_DIRECTIONS FOR THIS TASK_
The answer must be an exact copy of the lines from the one containing "You are a GUI" through the last line of the records, with the pictures left out.

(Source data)

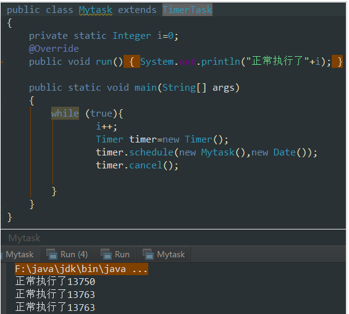Click the highlighted TimerTask class name
This screenshot has height=314, width=349.
(x=187, y=10)
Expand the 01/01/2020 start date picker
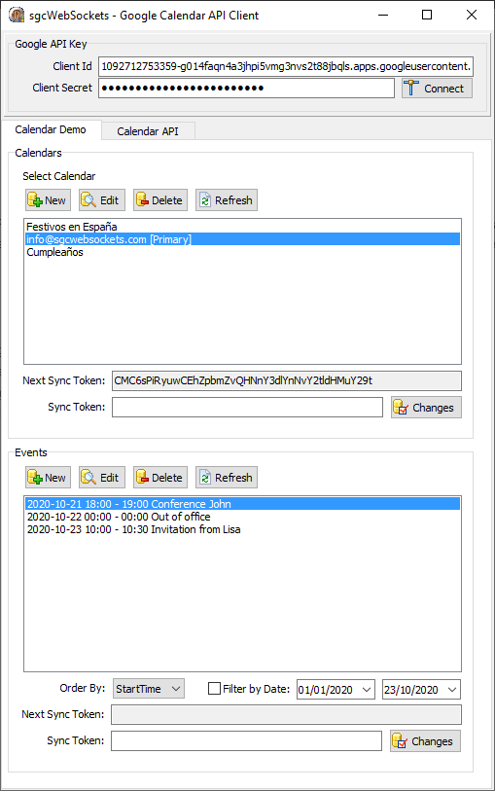This screenshot has height=791, width=495. click(367, 689)
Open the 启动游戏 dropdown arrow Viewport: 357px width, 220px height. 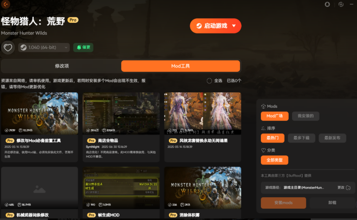point(234,26)
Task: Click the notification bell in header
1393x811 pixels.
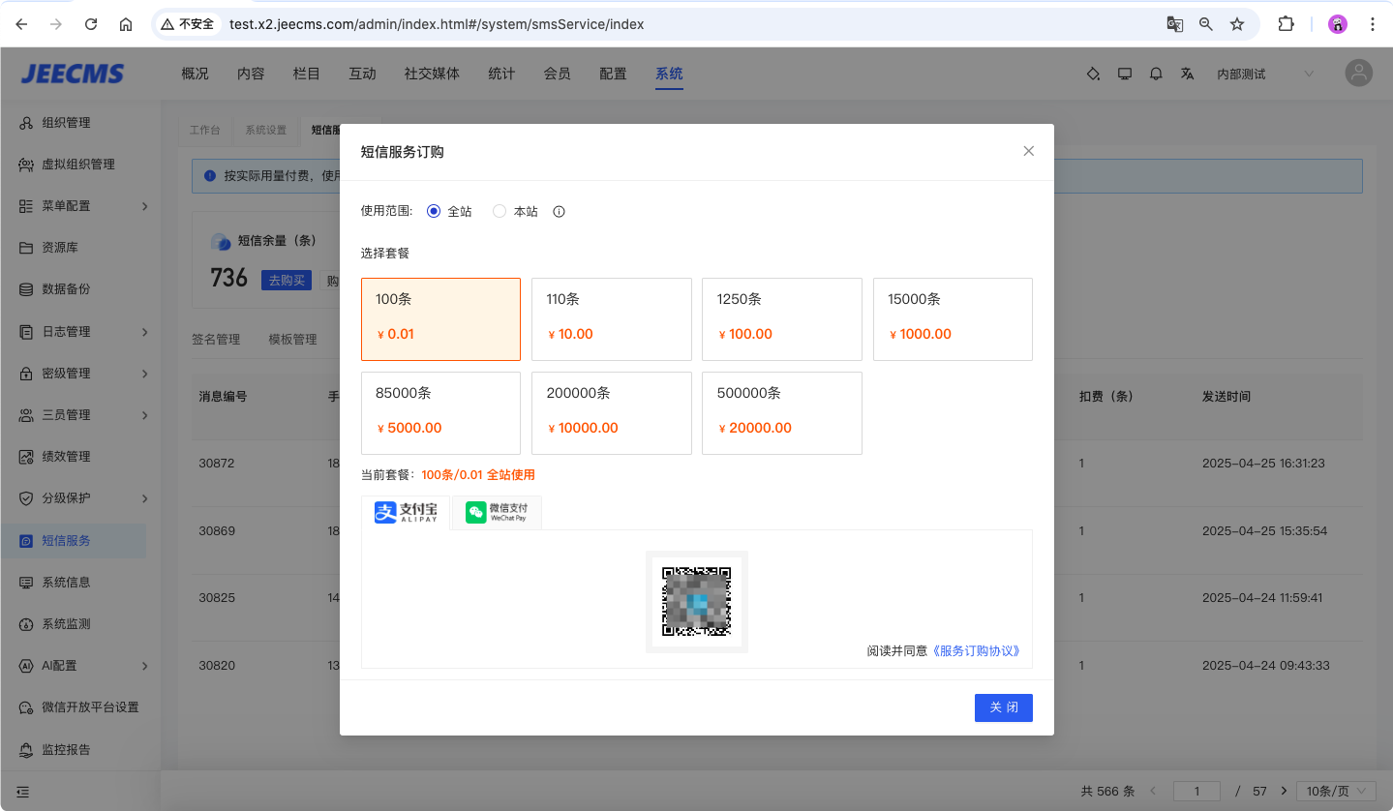Action: (x=1156, y=74)
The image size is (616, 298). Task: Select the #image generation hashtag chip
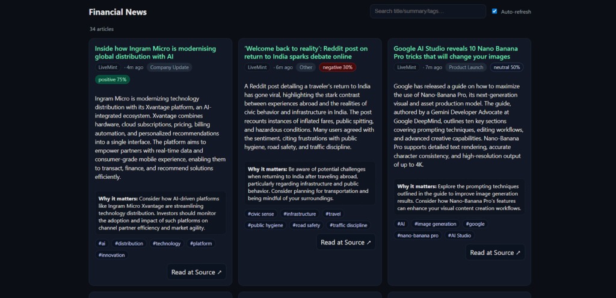[437, 224]
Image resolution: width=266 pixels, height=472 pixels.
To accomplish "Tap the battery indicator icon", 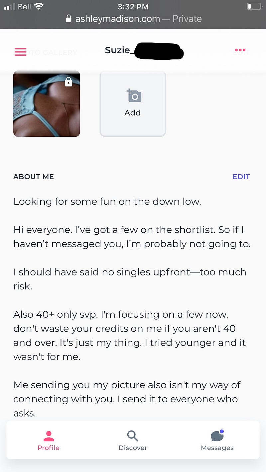I will point(254,6).
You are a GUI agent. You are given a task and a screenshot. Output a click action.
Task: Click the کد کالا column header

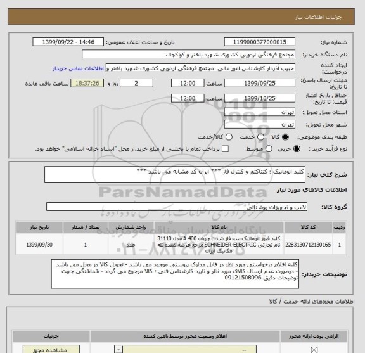[x=308, y=227]
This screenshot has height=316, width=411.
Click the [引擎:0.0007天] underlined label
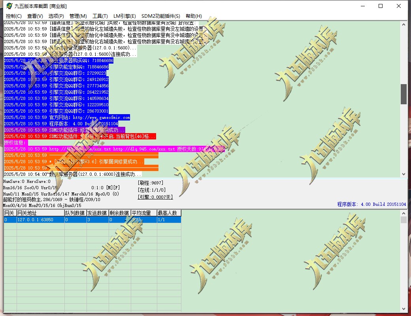(155, 197)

_RESPONSE FOR THIS EXERCISE_
You are a GUI agent. You are given a task and a screenshot. Output a click action.
Task: Click the کد کالا column header

[x=308, y=227]
This screenshot has height=316, width=411.
Click the [引擎:0.0007天] underlined label
(155, 197)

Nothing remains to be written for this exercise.